Who says every garden bed must be edged with military rows of prim, plump marigolds or ageratum?
There are several uncommon but equally decorative edging plants and dozens of vegetables and fruits that look good enough to eat—and are.

Are petunias too flamboyant and sprawly for your small, full-flowering bed?
Try some of the ornamental grasses. For creating special effects with foliage, flower, or fruit, many off-beat edgers are just what the border ordered.
How To Use Edgers
There are, of course, many ways to use these edgings. To outline the boundary of a formal border, they should be planted close enough so that each plant blends into the next, making a continuous line—usually straight, not curved.
At the edge of informal beds, low plants are not usually lined up in a row but planted at irregular intervals and often in small clumps to “face down” taller plants behind.
Combining formal and informal plantings is generally unwise and undecorative; they just don’t go together.
Temporary Edging
Some of these plants can be used for temporary edgings until young perennials grow large enough to fulfill their function.
Many have pretty appeal in the front of foundation plantings, at the base of a tree, or as trimming around a lamp post or mailbox.
Most can be used effectively alone or in combination with plants of other types. There are some delightful edgers in the vegetable and fruit category.
Radish foliage is refreshing (perhaps spotty when you’ve nearly eaten the crop) for a few weeks, to be replaced by warm-weather annuals.
A border of feathery carrots last even longer, thin seedlings only an inch apart, and pull and eat alternate plants while they’re still baby-sweet and succulent. Both of these vegetables are best used in formal lines.
Informal Edgings
For informal edgings, try lettuce, particularly the varieties that stand well in hot weather.
The small, tight heads of ‘Bibb’ are pretty but less lasting than loose-leaf ‘Grand Rapids’ or its longer-lived relative, `Slobolt,’ with thick clusters of ruffled leaves.
Pick and serve the outer leaves and let the rest remain as decoration. All-America ‘Ruby’ also holds up well, and its finely frilled, wine-red foliage is extremely effective.
Neat Edge in Garden Walks
As a neat edge along garden walks, strawberry ‘Baron Soiemacher’ can’t be beaten. It’s a perennial, to be started from seed or small purchased plants.
It’s laden all summer with small strawberries (delicious when crushed and smothered in sugar).
And each plant can be divided into several, each spring to extend your edging to any length at a minimum cost.
Edging With Herbs
Among the herbs, there are many attractive edging plants. Parsley, of course, and chives.
If the chives aren’t cut too severely, they make airy fountains of foliage and rosy purple flowers.

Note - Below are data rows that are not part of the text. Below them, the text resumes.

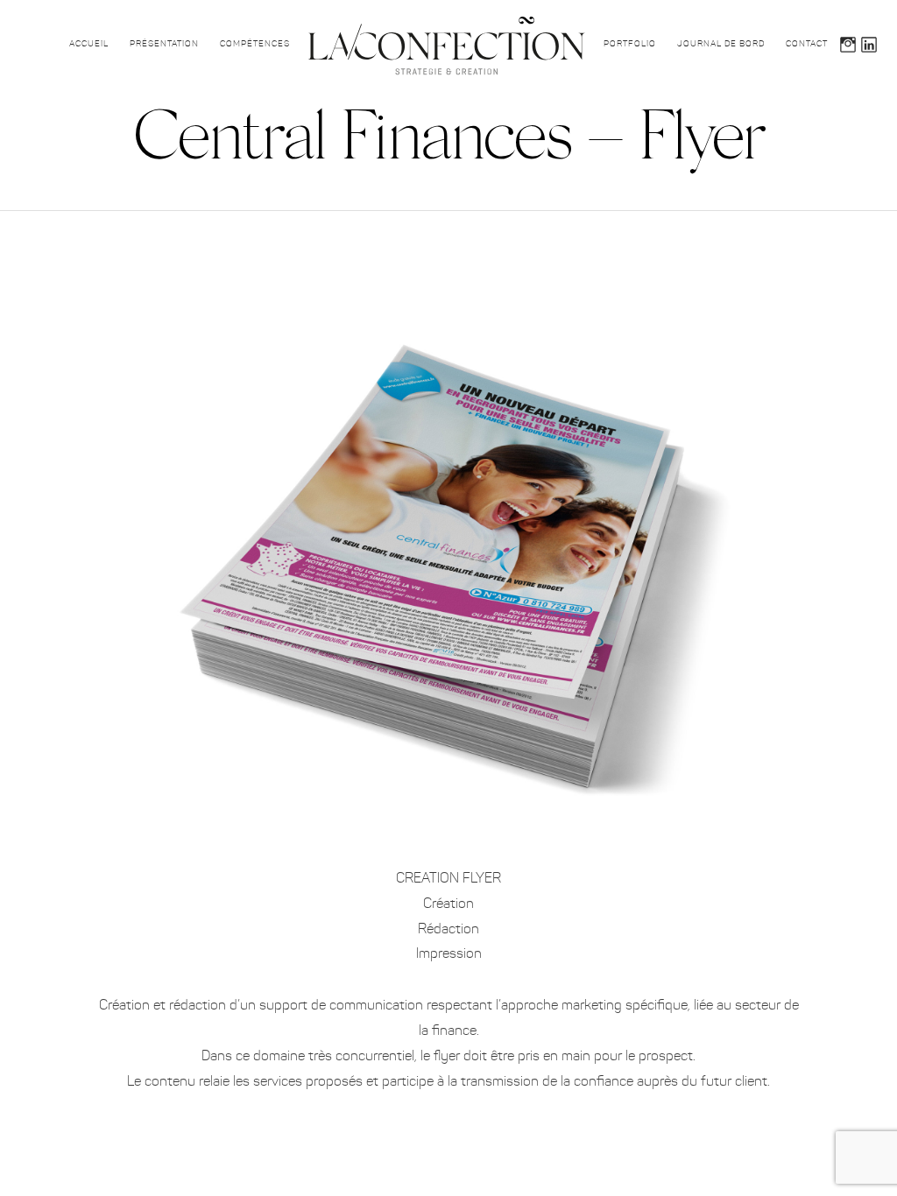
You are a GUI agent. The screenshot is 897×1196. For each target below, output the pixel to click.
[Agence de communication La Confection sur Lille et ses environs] (446, 46)
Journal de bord (721, 43)
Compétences (255, 43)
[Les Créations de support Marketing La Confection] (448, 264)
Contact (807, 43)
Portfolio (630, 43)
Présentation (164, 43)
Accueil (89, 43)
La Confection (857, 120)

Salad bur-net is a perennial from which you can cut cucumber-flavored leaves for salads. The first-year seed is sown.
Sage for Edging
Sage is offered by one supplier in “low, compact form” for edging; plant it close and keep it clipped.
Another grower has the variety ‘Tricolor,’ with gray-green leaves marked with white and pink, that stays naturally under one foot tall.
Winter savory is also recommended as an edging plant. Or try fragrant lavender with white-felted leaves, and clip it to any size or shape.
Munstead Strain
The Munstead strain is especially dwarf and plump; ‘Ilideote’ is hardest for northern gardens.
One caution about planting edibles with ornamentals — dispense them with sprays and dust. You can’t put insecticides on one plant without the danger that it will drift over to something you intend to eat.
And then, there are grasses! Not the fast-spreading perennial types, of course, but several that keep clumpy and make utterly delightful edgings.
Variegated Oat Grass
One of my favorites is variegated oat grass (Arrhenatherum tuberosum variegatum).
Even lighter and airier, and silver-blue in color, is blue fescue (Festuca ovina glauca) with tight, upright sprays of round, wiry leaves.
It seems to be indestructible. Lily-turf (Liriope spicata) has extra assets in its spikes of wee blue flowers followed by waxy blue-black berries.
Lovely Flowering Annuals
There are also several lovely flowering annuals infrequently used for edgings. For example, six-inch nemophila, called baby blue eyes, produces white-eyed, bright blue flowers all summer in the sun or semi-shade.
Dimorphotheca, Cape marigold, stays under one foot while it fills out into plump little bushes with large daisy-like flowers in glowing South African hues.
Echium’s blue cup flowers nearly cover the compact, ten-inch plants. Six-inch linaria `Fairy Bouquet’ makes a mosaic of miniature snapdragon flowers.
Phacella is available in the low form, P. campanularia, with bronzy green leaves and wide open blue, white, or purple flowers.